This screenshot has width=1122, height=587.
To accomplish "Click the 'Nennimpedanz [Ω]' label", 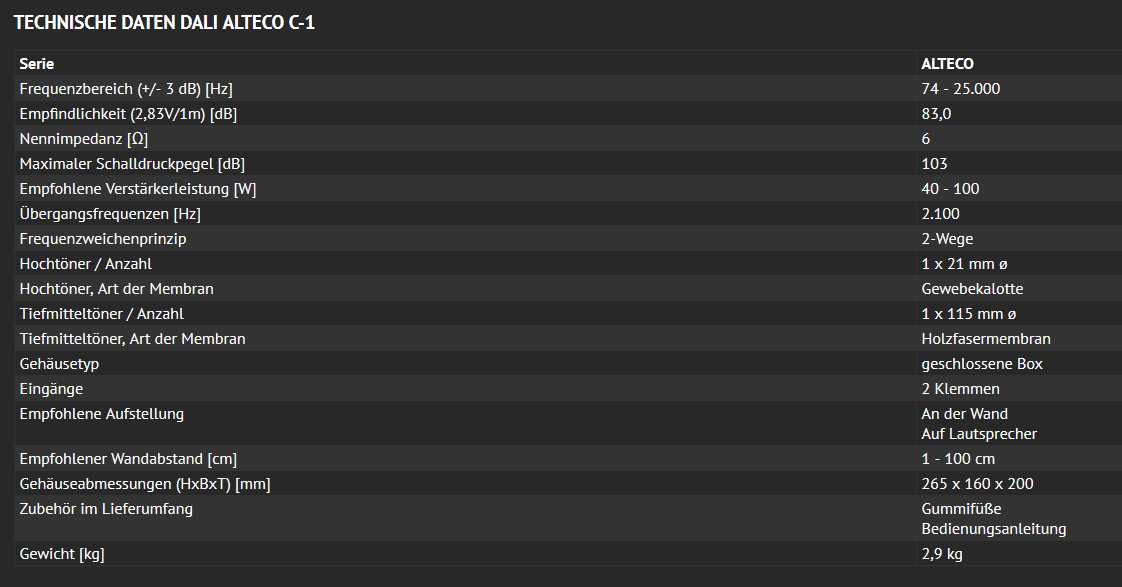I will pyautogui.click(x=84, y=139).
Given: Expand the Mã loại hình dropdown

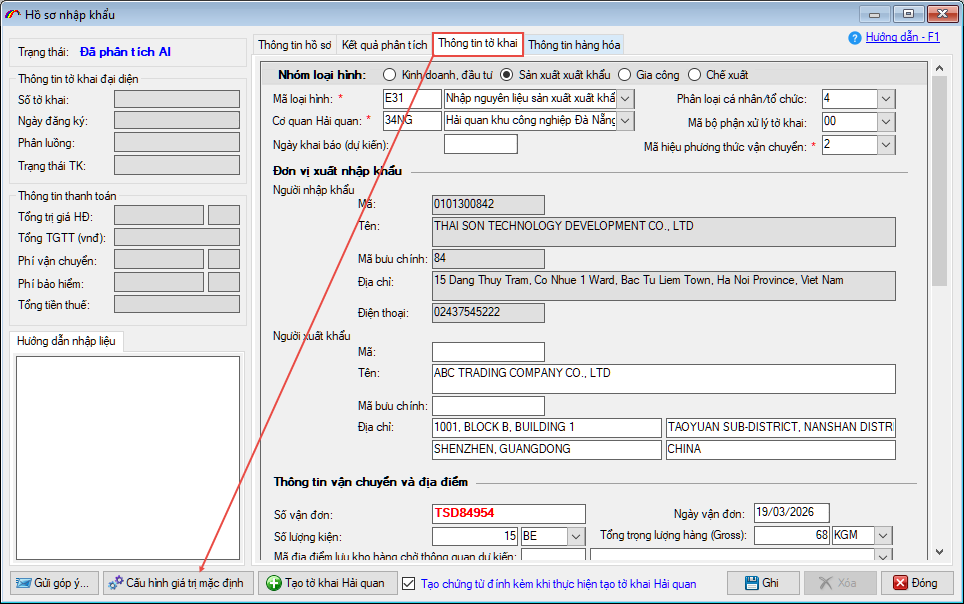Looking at the screenshot, I should click(x=626, y=99).
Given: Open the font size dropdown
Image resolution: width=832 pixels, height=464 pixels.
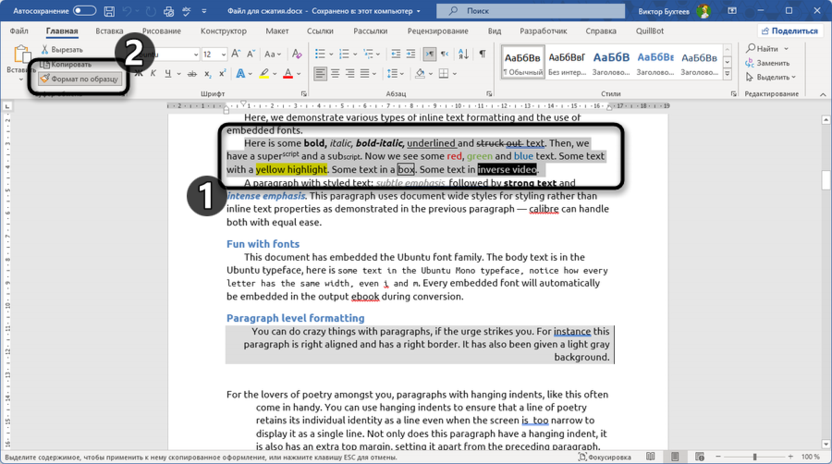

Problem statement => Each line above that contains the word "height" must be copied.

The completed task =>
This screenshot has width=1122, height=587.
Image resolution: width=832 pixels, height=464 pixels.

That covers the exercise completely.